Data under study:
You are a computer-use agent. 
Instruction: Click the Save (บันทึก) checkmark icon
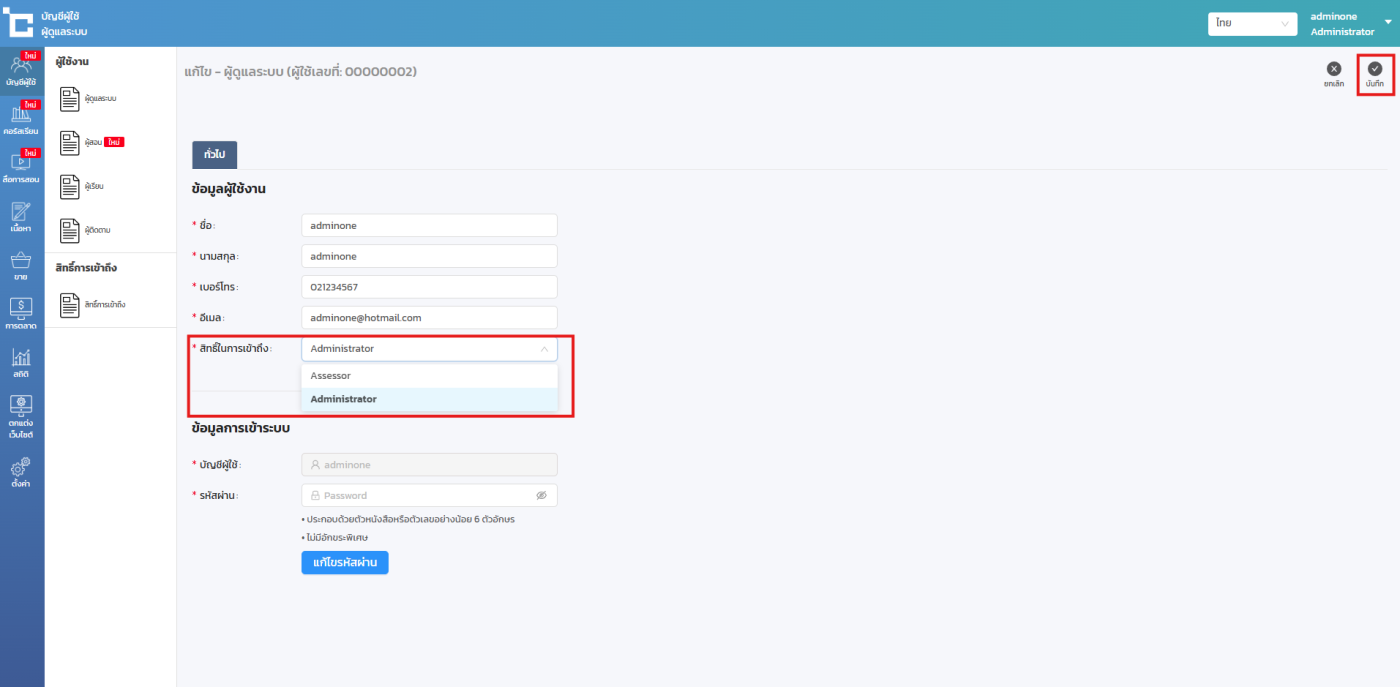pos(1375,70)

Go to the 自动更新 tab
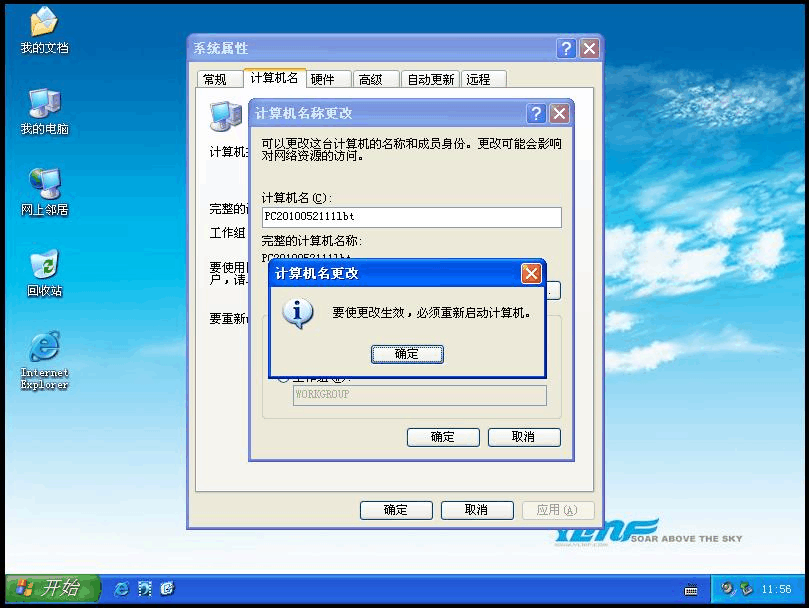click(430, 80)
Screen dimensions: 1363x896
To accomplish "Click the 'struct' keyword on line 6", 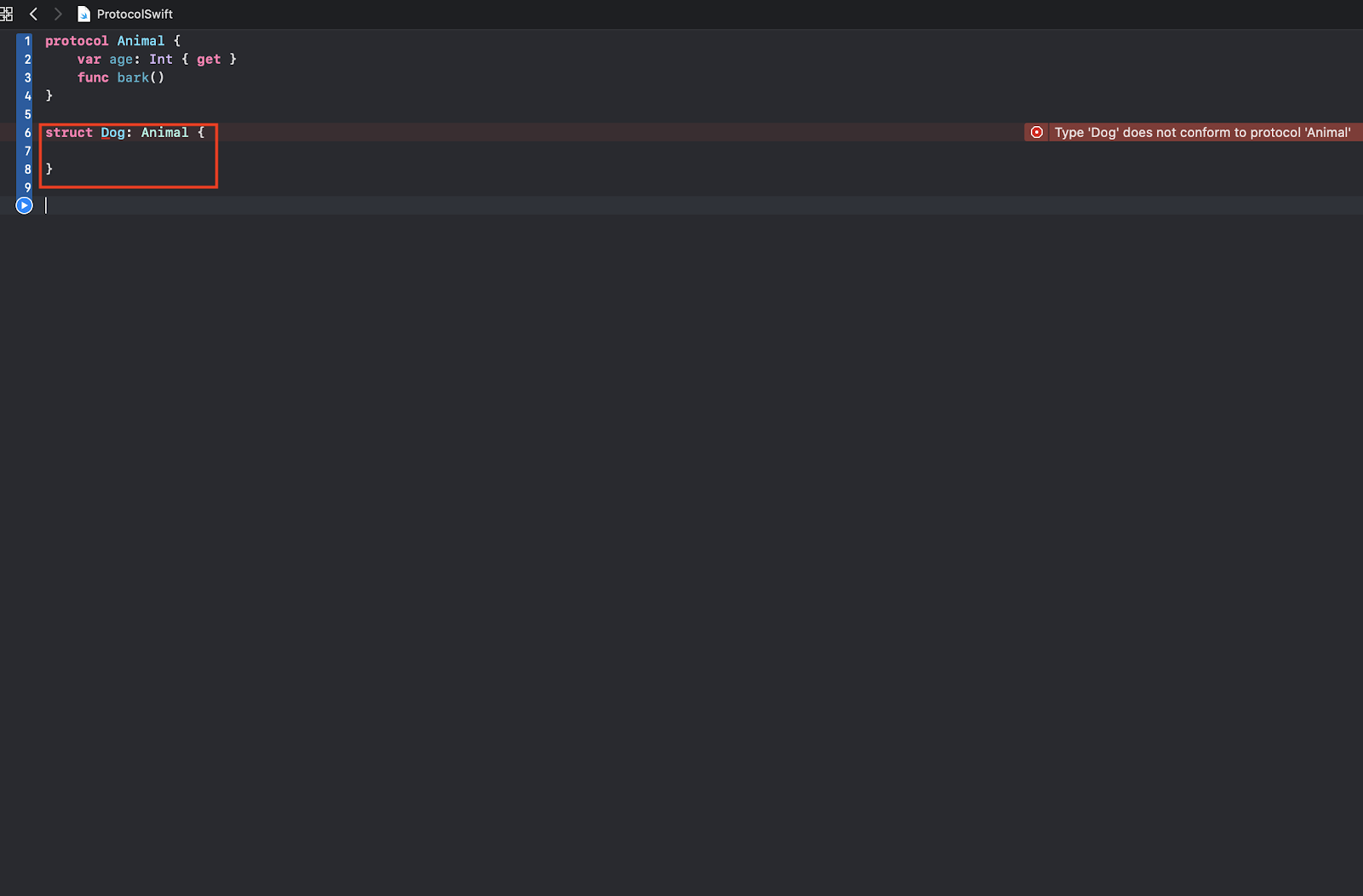I will 69,132.
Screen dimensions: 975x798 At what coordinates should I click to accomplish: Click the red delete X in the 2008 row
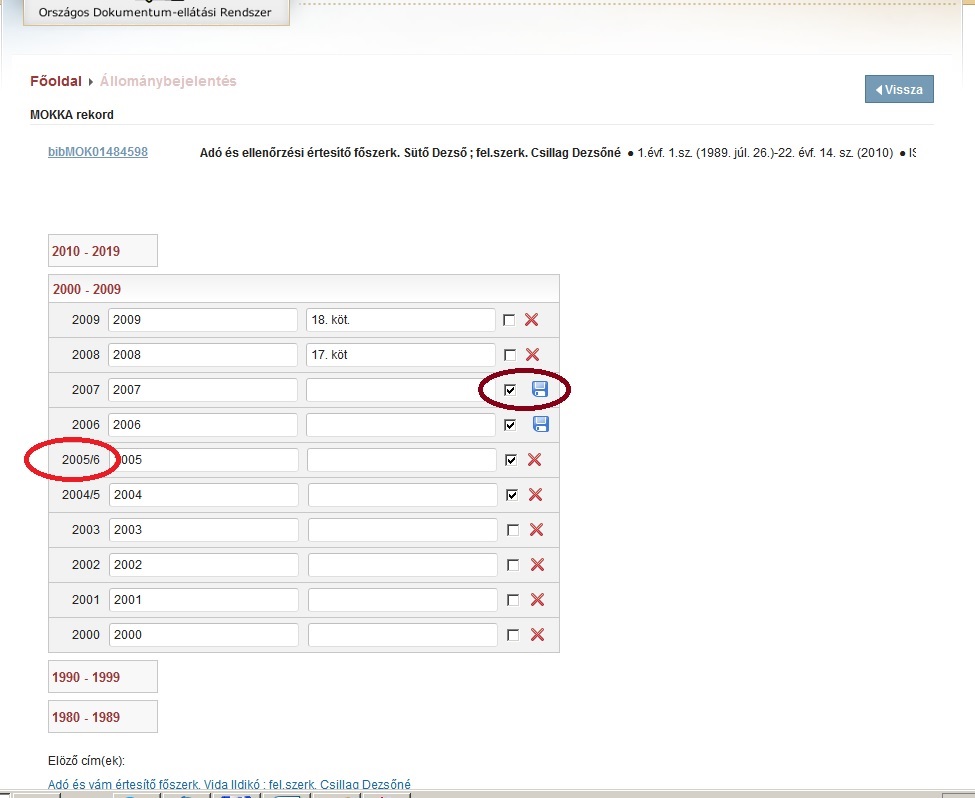532,355
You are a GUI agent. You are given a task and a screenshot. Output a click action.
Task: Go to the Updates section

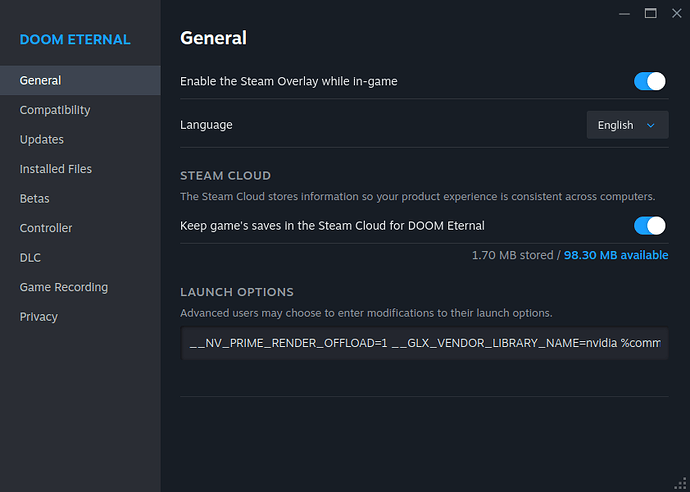pos(42,140)
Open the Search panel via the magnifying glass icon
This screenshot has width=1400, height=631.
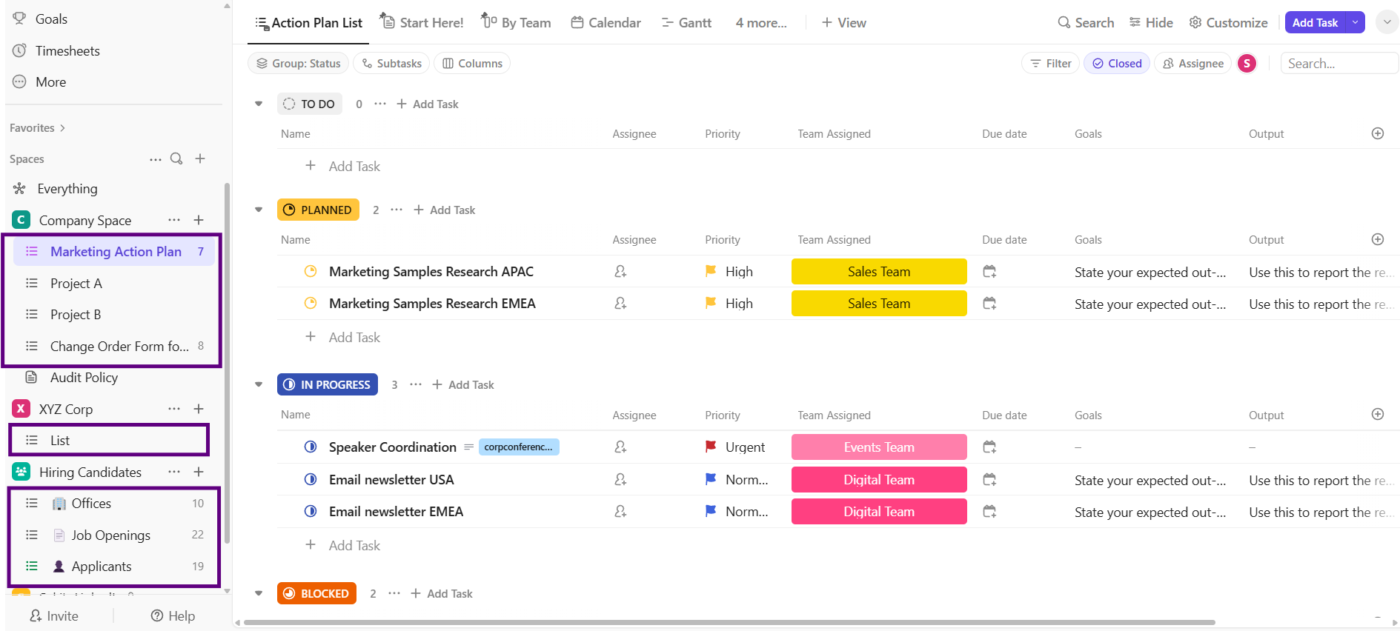coord(1063,22)
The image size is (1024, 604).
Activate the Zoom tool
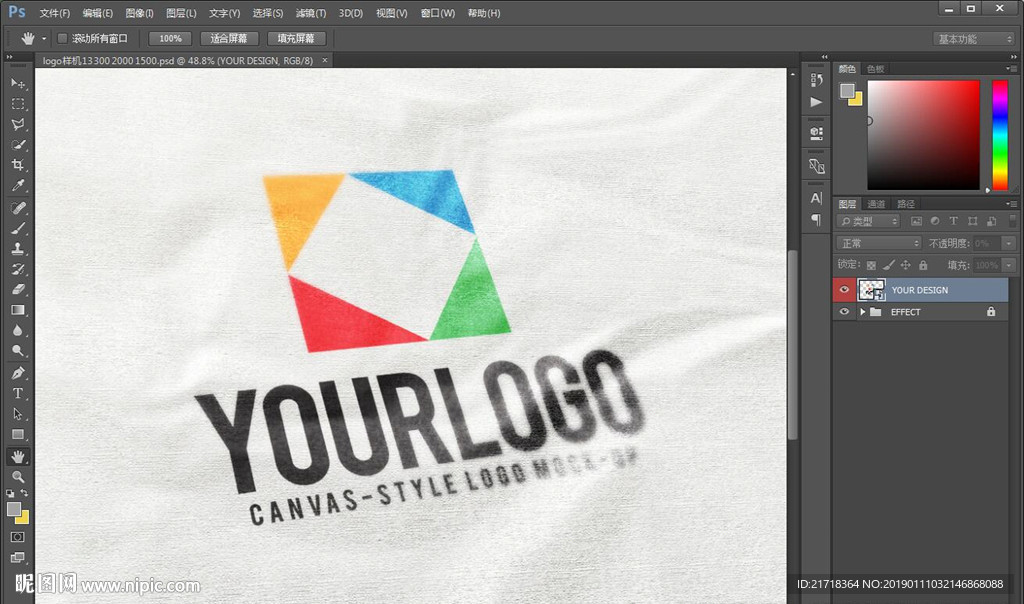(18, 477)
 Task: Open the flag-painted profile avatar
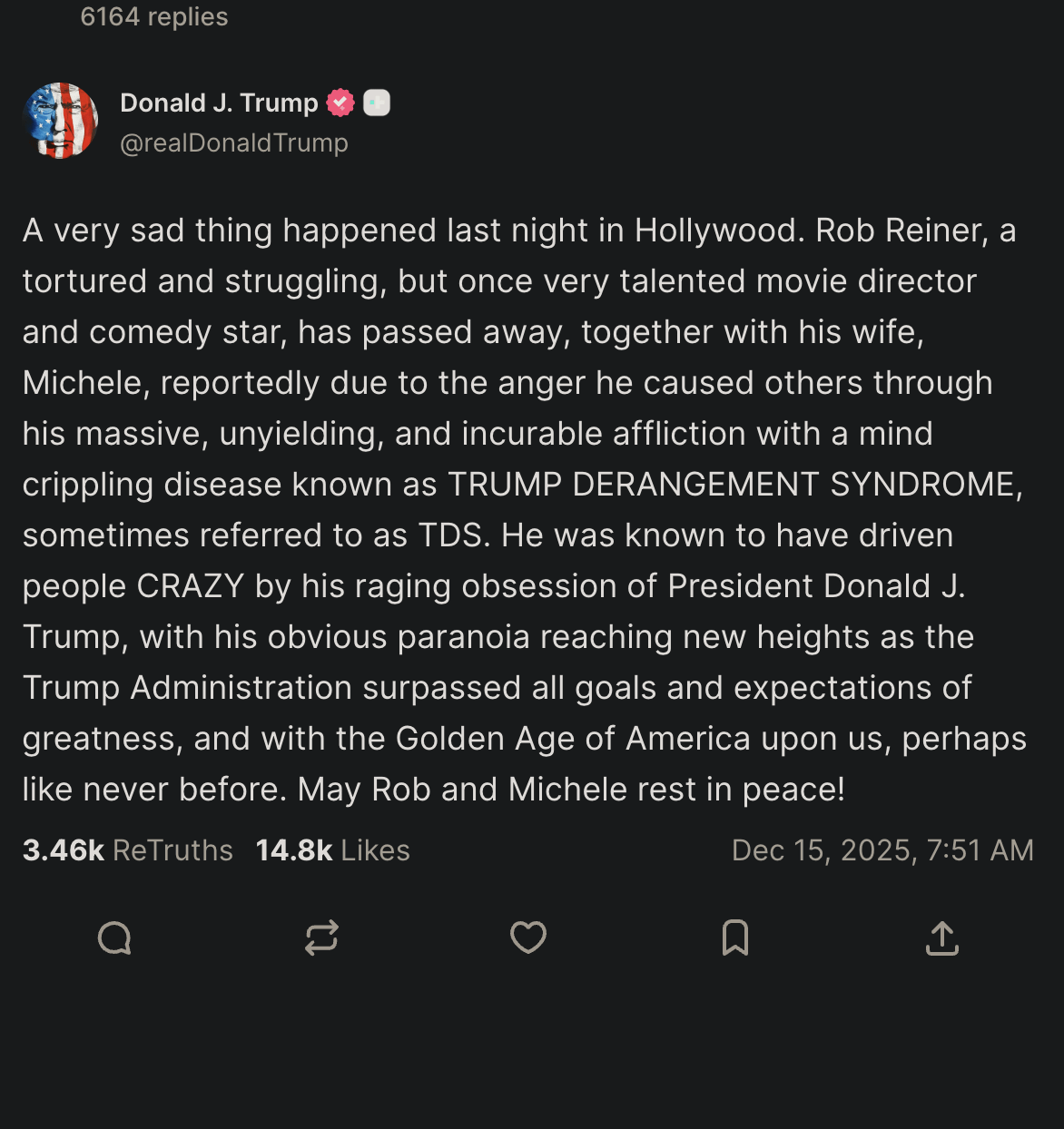click(61, 121)
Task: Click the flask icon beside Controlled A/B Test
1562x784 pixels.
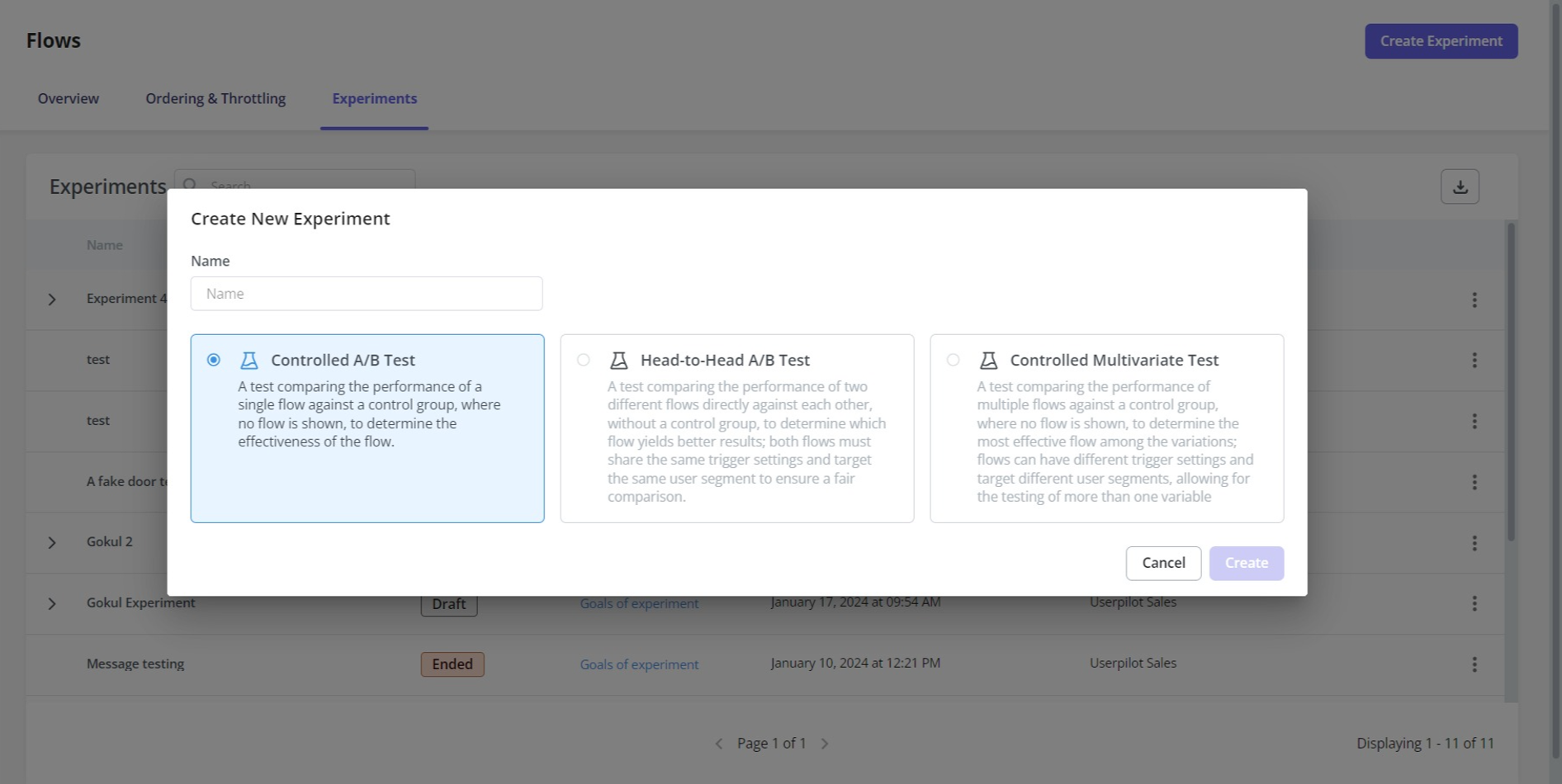Action: [x=248, y=361]
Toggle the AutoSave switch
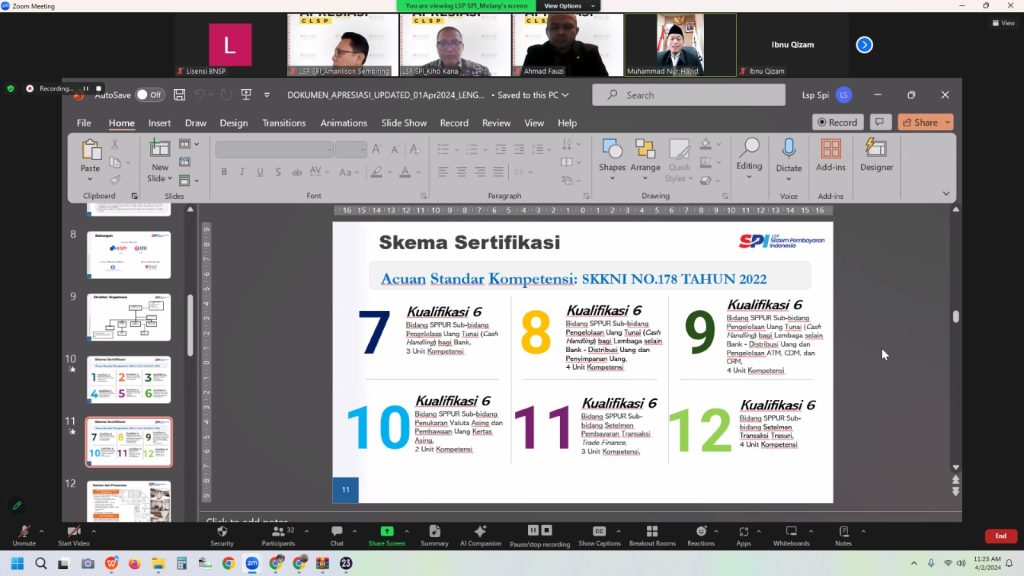Image resolution: width=1024 pixels, height=576 pixels. pos(149,95)
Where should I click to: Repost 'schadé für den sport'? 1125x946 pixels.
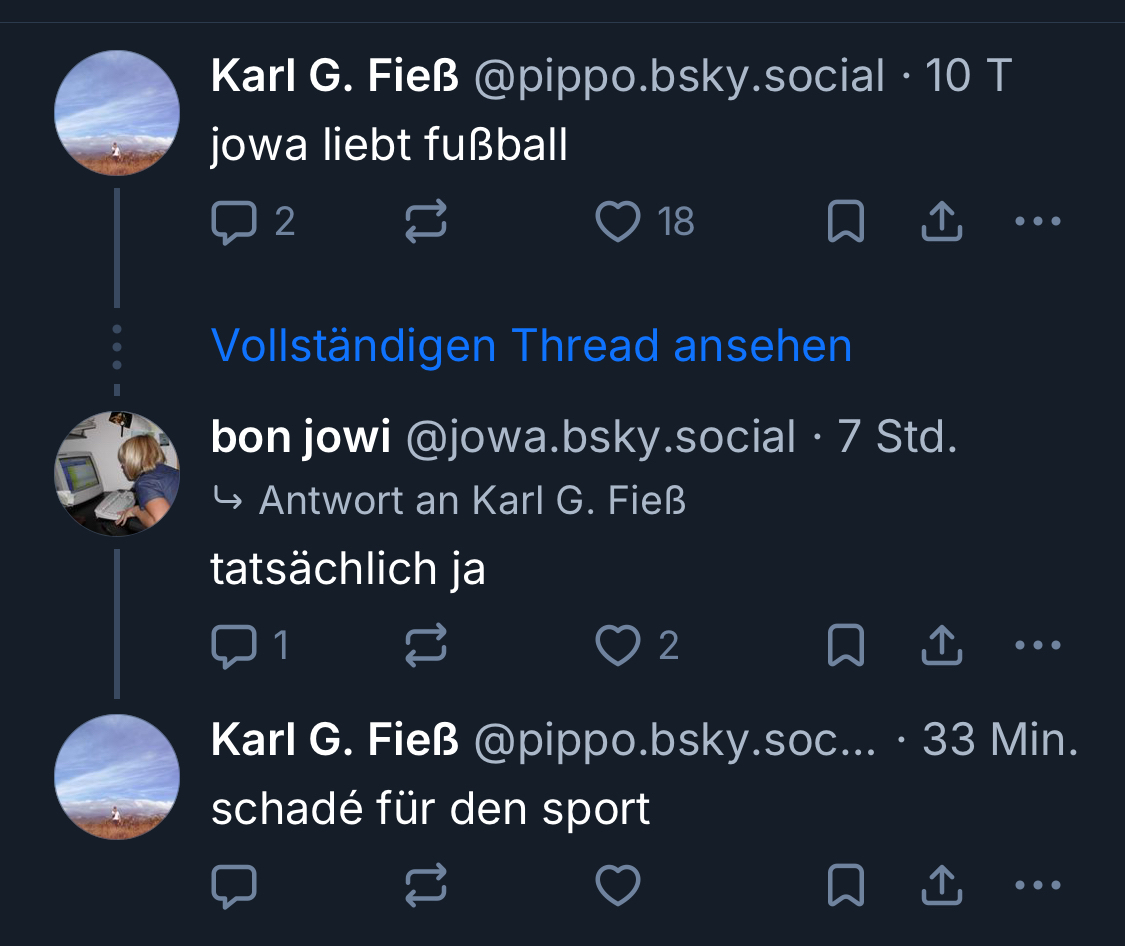pyautogui.click(x=426, y=886)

What to work on: Among the lines of the listing above, tally the ones holding the string "agent" and give that count alone.

Solution to the exercise: 2